__Texto de origen__
+++

No me fue fácil escribir esta columna. La tarde de ayer conviví con personas
comprometidas con causas sociales y comí con un grupo de personas que apoyamos a cierta casa
hogar que trabaja de manera ejemplar en la atención a niños y niñas que padecen los efectos de
la marginación. Luego conversé con amistades buscando algo de inspiración para escribir estas
líneas y tocamos temas muy profundos e interesantes, pero fue hasta que venía de regreso a mi
casa lista para enfocarme, contemplando todas las conversaciones, cuando un querido amigo me
hizo llegar fotografías de un choque en el que acababa de ser parte. Le llamé, estaba en el área
de urgencias de un hospital y fui a su encuentro.
Él estaba bien y esperaba al médico para que le diagnosticara y le indicara lo que debía
hacer para recuperarse. Por un momento pensé que llegaría a ver a mi amigo dañado
físicamente, pero estaba íntegro. Cuando arribé a la sala de urgencias vi familias, parejas de
alguien, hijos y padres y madres esperando saber algo sobre sus seres queridos. En ese breve
momento en el que esperé a ser conducida a dónde estaba mi amigo vi rostros cansados, rostros
adoloridos, rostros confundidos y rostros esperanzados.
Fue hasta que vi el rostro de mi amigo que me sentí tranquila. Y lo vi y lo volví a ver y todo
estaba bien. Mas cuando salí, seguían los rostros de todas las demás personas en la sala: rostros de
duda.
Mucho parece sernos incierto hoy, a pesar de tanta información a la que tenemos acceso de
manera inmediata, el hecho de preguntarnos acerca de la vida, propia o ajena, se ve nublado con
la efimeridad de la misma. Pero aquí estamos, siempre presentes ante la duda de quienes se
debaten la vida. Aquí seguimos y tenemos un llamado a romper nuestras propias cadenas, como
sucedió en el barco La Amistad.
Personas que eran trasladadas en un barco desde Sierra Leone hacia Cuba para ser
vendidas a gente del sur de Estados Unidos, decidieron colectivamente revelarse ante sus captores
y tomaron control del barco. Parte de la tripulación los desvió hacia el norte de los Estados
Unidos en su intento de regresar a África, pero ahí la esclavitud ya había sido abolida. A lo largo
de un conflicto federal, las personas africanas transportadas para ser esclavas ganaron el juicio y
fueron declaradas personas libres y se les dio la posibilidad de establecerse como tales al norte del
país vecino. A raíz de ello formaron una nueva vida, un nuevo caminar que les dio la posibilidad
de crear un panorama distinto al que creyeron conocer, una vida nueva lejos de sus familias.
En la sala de urgencias hay personas esclavas, personas que se revelan ante la falta de
contacto, personas que esperan saber algo que les permita crear un camino por el que puedan
andar con sus seres queridos. En las salas de urgencias, como en La Amistad, hemos estado
quienes esperamos tener una buena noticia, información que nos libere del peso que sumerge a
nuestros corazones cuando nada más parece importar.
En la sala de urgencias he conocido a la gente más esperanzada y más solidaria. Esa gente,
en la sala de urgencias recibe siempre con agrado una mirada o un abrazo desconocido, un gesto
liberador que hace sentir que todos estamos viviendo el mismo momento. Por más distintos que
seamos nos une la esperanza de recrear una nueva vida.
La Amistad, el nombre que se le dio a un barco para trasladar esclavos se convirtió en un
estandarte de libertad y esperanza. La amistad es esa palabra que nos une también en libertad y
esperanza para crear en conjunto una vida mejor para todos, para estar ahí por quien nos
necesita, para recurrir, para abrazar, para entregarnos por completo a la idea de una humanidad
más cercana y más empática.
Gracias por su amistad. Hasta la próxima.

+++

__Datos proporcionados__
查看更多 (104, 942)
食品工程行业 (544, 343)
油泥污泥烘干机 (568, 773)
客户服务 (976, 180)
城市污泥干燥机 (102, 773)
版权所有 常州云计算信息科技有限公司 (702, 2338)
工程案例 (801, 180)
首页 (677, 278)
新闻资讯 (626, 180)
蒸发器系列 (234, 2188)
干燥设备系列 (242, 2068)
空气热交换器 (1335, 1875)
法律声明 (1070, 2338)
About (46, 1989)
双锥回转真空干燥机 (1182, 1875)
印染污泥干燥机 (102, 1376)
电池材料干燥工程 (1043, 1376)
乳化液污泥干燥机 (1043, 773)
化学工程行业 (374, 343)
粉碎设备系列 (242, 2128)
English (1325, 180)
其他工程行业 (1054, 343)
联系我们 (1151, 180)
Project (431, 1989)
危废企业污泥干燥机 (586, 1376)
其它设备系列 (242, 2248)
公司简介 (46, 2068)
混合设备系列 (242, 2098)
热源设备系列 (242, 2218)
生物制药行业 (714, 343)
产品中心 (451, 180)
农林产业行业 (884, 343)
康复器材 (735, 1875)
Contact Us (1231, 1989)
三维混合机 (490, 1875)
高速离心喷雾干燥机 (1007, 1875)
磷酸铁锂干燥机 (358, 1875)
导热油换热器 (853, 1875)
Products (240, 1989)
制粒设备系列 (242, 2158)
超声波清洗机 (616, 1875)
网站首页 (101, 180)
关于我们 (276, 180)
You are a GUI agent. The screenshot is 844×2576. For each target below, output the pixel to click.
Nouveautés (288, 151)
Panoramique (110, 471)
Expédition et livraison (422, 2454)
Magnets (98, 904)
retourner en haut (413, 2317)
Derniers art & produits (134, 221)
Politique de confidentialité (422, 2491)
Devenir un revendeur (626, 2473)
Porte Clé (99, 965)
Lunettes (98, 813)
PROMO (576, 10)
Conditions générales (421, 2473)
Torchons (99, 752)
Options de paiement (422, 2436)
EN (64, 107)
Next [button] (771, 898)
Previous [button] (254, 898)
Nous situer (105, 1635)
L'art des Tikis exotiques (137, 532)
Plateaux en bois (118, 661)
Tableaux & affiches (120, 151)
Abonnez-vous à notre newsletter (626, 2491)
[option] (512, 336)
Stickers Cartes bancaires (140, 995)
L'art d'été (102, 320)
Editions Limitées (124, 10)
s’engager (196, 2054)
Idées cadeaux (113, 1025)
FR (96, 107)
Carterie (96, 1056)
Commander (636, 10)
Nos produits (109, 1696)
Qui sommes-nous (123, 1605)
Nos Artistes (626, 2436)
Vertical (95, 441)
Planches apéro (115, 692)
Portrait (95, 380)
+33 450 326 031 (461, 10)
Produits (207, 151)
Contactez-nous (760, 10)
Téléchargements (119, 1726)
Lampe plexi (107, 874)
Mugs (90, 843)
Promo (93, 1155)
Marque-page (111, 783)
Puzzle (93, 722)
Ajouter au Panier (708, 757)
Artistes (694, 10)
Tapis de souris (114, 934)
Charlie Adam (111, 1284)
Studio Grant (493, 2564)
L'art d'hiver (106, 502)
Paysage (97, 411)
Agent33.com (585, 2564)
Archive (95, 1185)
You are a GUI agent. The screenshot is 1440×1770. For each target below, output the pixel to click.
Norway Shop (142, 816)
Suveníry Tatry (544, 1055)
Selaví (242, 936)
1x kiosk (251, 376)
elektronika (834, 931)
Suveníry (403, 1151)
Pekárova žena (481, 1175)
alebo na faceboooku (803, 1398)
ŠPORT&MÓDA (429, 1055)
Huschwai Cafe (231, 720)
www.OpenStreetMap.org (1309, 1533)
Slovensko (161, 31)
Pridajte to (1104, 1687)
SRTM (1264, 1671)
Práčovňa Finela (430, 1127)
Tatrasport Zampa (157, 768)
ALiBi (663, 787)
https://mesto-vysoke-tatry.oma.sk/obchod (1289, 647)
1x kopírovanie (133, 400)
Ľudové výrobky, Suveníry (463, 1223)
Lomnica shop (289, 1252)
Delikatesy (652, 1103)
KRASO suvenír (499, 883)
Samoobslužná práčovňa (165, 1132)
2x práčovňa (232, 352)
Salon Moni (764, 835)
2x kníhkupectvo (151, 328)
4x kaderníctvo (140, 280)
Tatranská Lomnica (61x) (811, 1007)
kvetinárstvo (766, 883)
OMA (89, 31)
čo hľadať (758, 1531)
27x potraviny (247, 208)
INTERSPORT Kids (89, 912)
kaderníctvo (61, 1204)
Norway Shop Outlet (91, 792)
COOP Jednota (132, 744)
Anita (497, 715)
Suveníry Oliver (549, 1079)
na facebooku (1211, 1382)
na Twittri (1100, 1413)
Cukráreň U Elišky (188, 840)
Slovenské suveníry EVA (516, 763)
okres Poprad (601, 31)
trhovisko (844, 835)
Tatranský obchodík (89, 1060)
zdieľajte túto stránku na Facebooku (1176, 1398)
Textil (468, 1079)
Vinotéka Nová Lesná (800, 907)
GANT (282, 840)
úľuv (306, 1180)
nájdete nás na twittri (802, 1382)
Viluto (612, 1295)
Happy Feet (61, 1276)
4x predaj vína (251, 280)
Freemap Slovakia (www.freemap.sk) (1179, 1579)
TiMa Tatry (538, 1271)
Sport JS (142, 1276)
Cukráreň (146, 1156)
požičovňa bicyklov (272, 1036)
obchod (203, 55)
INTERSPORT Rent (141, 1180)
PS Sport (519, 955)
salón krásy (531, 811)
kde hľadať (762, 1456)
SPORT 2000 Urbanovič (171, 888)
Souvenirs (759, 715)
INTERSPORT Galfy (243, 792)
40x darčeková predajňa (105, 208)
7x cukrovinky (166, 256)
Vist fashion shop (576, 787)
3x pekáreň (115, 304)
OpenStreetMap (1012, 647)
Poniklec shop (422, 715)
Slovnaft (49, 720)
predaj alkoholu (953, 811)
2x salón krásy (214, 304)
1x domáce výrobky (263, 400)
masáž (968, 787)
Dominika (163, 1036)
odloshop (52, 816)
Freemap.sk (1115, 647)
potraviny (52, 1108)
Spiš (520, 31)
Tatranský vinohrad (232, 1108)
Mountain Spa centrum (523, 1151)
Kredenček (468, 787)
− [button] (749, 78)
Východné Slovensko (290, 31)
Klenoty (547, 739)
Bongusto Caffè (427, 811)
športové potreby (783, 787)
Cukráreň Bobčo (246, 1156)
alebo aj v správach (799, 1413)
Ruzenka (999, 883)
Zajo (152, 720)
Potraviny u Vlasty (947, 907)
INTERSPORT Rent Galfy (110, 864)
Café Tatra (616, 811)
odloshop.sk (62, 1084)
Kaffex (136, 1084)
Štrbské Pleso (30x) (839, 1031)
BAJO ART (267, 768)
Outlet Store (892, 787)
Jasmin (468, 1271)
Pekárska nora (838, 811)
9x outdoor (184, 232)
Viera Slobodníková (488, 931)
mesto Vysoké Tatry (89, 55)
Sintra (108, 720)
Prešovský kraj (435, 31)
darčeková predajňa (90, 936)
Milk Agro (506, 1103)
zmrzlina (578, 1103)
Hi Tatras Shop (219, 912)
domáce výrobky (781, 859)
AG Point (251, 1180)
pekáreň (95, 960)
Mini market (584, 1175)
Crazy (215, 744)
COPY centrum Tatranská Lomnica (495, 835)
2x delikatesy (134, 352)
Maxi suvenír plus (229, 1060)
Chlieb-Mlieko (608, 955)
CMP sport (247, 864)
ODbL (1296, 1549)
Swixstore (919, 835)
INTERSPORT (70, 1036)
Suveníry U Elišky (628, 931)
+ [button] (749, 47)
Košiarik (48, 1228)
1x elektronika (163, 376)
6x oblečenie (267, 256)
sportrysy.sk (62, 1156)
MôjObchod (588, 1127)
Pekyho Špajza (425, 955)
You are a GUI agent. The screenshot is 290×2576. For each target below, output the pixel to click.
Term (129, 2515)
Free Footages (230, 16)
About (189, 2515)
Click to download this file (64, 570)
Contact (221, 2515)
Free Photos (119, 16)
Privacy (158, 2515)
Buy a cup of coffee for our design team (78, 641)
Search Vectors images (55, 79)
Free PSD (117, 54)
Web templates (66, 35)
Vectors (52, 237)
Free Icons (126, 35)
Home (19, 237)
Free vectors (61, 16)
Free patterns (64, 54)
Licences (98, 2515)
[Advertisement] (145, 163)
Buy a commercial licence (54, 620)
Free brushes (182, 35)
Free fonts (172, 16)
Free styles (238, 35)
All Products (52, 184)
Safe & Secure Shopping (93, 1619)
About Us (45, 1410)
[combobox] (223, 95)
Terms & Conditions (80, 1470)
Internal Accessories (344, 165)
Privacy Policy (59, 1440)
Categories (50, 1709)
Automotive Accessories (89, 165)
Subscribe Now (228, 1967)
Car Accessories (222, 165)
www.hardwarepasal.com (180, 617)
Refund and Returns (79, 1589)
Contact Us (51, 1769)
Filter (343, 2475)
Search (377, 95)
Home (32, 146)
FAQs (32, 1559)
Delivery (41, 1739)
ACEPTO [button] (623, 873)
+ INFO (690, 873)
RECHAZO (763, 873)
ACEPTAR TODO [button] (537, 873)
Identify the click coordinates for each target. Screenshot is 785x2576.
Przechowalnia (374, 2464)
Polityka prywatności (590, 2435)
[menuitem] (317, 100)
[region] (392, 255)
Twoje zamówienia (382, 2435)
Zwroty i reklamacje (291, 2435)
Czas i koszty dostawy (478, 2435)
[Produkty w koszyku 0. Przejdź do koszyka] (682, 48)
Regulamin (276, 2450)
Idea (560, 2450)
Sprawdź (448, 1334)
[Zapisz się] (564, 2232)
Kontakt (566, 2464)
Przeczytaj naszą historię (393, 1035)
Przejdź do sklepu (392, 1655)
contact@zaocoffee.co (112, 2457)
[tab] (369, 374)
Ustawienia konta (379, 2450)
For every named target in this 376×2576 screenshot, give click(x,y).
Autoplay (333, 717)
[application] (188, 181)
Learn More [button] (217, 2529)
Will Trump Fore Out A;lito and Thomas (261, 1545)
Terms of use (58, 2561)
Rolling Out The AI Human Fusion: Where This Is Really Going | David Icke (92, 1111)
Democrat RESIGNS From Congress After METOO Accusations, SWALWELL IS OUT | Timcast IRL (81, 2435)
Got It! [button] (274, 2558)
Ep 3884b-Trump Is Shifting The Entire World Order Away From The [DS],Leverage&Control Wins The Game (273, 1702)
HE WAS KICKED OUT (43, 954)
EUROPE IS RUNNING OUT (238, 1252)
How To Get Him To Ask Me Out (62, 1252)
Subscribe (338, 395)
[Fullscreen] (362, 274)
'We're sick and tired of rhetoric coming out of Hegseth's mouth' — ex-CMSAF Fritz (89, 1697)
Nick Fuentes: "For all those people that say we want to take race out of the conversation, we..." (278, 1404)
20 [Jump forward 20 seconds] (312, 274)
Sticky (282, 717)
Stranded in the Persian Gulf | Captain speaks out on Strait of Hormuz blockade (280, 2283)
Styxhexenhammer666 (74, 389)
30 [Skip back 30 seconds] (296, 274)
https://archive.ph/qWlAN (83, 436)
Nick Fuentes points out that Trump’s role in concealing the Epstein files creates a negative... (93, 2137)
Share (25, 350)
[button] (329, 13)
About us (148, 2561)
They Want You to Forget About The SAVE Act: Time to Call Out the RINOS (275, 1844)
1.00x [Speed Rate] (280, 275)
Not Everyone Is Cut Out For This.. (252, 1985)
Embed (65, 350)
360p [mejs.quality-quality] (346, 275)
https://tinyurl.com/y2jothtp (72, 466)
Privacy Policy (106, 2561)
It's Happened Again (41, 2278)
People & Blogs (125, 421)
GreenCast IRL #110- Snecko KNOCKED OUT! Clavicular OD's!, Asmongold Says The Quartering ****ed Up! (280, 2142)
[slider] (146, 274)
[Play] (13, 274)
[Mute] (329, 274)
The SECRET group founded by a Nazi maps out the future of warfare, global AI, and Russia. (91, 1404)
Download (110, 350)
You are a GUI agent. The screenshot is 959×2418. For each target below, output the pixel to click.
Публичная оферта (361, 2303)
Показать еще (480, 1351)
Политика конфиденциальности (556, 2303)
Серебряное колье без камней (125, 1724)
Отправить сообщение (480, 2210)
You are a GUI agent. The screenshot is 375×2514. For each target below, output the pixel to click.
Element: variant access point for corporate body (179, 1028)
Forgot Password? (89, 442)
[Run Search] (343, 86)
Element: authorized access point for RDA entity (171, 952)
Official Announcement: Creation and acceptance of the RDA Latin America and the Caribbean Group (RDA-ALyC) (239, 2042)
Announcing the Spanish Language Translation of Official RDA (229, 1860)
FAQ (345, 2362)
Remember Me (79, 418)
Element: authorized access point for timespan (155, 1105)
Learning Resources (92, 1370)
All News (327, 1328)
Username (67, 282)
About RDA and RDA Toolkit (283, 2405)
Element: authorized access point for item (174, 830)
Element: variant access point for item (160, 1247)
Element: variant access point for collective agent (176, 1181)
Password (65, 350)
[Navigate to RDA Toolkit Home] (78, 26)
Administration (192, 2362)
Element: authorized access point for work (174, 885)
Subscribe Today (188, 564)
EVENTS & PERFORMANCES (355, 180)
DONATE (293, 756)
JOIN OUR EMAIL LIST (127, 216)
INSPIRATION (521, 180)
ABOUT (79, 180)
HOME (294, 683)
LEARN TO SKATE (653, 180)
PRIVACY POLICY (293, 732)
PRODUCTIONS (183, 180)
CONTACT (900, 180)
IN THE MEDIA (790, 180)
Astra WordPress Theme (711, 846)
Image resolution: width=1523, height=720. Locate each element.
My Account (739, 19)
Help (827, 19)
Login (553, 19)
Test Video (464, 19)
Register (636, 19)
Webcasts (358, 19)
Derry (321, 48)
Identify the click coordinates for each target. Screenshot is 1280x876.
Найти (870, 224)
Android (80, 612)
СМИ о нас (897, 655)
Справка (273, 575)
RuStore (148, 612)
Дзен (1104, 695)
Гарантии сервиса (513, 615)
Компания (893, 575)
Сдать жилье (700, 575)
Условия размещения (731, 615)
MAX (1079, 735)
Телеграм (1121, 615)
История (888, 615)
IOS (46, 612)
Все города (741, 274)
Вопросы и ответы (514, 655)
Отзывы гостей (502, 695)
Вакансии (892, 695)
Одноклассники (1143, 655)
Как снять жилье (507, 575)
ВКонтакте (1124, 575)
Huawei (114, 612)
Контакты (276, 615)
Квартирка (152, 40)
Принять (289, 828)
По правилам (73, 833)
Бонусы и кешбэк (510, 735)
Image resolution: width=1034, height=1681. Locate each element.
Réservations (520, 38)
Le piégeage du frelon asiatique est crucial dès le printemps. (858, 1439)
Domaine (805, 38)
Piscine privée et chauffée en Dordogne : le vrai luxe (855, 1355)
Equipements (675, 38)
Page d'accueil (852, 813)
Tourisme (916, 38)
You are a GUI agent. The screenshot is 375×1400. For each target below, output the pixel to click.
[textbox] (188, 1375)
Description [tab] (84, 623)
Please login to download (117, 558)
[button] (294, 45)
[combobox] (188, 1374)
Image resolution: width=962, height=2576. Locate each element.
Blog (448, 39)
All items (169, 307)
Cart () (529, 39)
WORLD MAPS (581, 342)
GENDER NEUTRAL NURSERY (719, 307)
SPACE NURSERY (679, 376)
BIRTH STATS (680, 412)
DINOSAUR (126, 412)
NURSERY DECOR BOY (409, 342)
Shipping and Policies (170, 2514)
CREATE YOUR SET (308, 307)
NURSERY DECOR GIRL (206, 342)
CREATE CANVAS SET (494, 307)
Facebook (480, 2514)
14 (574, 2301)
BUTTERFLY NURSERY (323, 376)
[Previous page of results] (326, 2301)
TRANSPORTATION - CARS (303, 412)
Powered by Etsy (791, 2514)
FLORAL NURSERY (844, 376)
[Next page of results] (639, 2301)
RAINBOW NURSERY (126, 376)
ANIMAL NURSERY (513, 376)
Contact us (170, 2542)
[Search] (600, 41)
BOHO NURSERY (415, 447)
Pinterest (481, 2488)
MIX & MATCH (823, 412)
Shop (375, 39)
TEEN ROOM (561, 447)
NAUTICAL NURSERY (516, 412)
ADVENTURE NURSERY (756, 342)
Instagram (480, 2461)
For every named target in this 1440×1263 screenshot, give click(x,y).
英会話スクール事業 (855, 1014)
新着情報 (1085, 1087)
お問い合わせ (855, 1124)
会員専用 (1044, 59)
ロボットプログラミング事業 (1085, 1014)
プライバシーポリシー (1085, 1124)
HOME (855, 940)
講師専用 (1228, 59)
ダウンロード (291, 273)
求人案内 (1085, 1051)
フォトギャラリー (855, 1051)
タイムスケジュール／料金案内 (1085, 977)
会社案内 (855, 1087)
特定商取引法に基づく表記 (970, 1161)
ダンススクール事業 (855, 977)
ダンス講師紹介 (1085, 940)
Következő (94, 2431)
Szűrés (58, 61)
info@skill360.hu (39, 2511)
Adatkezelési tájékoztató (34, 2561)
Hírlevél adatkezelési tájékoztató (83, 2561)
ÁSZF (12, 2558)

+++

__Lista de actividades__
(A) Transcribe de forma literal el fragmento de la columna que va desde "En la sala de urgencias he" hasta "una nueva vida.".
(B) Según la columna, ¿desde dónde y hacia dónde eran trasladadas las personas que viajaban en el barco La Amistad?

__Respuestas__
(A)
En la sala de urgencias he conocido a la gente más esperanzada y más solidaria. Esa gente,
en la sala de urgencias recibe siempre con agrado una mirada o un abrazo desconocido, un gesto
liberador que hace sentir que todos estamos viviendo el mismo momento. Por más distintos que
seamos nos une la esperanza de recrear una nueva vida.

(B) Desde Sierra Leone hacia Cuba.